With light restored to the three totems in that specific plateau, this triggers the beginnings of a boss fight. These typically begin with you entering said storm and engaging with the tainted deity in a thrilling, adrenaline paced race, which allows the Hunter to make good on their name.
These red soaked plains, open up a bit in these moments, almost removing some of the terrain that might’ve otherwise proved intrusive on your hunt. Leaving the chase, uninterrupted and opening the door for you to truly let loose with your speed and the use of your bird.
Once the deity takes enough damage, stage 2 begins.

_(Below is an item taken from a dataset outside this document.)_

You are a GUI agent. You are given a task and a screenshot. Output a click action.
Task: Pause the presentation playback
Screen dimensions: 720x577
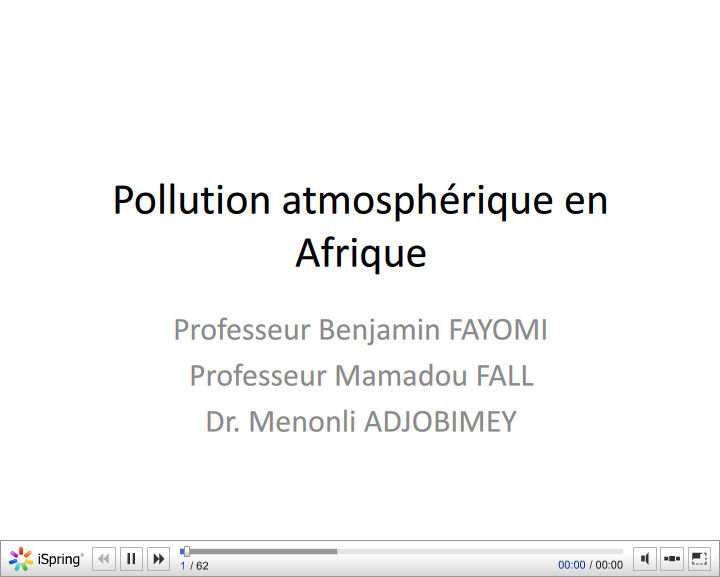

Although, many would consider the movement in The Pathless, the game’s defining trait, I would argue the games bosses deserve just as much recognition. After fighting the games first boss, I fully expected the rest to follow suit with some minor tweaks to freshen the formula.
But, boy was I wrong…
Simply put, The Pathless‘ bosses are some of the most memorable fights I’ve had in recent memory. One boss sees you dodging fireballs raining from the sky like some sort of bullet-hell shooter, while another plays like something right out of a 2D side scroller with some light platforming peppered in. I’ve yet to mention Austin Wintory’s meditative, spiritual score, because for me, the music truly shines during these boss encounter’s. The music hit this fine balance of conveying just how outmatched I felt coming across these godly beings but also providing me with the energy I needed to persevere and make it on the other side.
And persevered I did. Through uniquely designed bosses of both the mechanical and visual ilk. Through Cernos, Kumo, Sauro and the Godslayer. And all the way into an ending which left me grinning with tears welling within my eyes, partly due to the relationship and bond you forge with your eagle companion throughout your journey. By the end, you feel as exhausted as they do.
The Pathless succeeds as a meditative jaunt across a vast open world, ripe with mysteries explorable through a liberating movement system. Mysteries, mind you, that warrant the occasional drifting off from the beaten path, so long as you allow your wonder and curiosity guide you.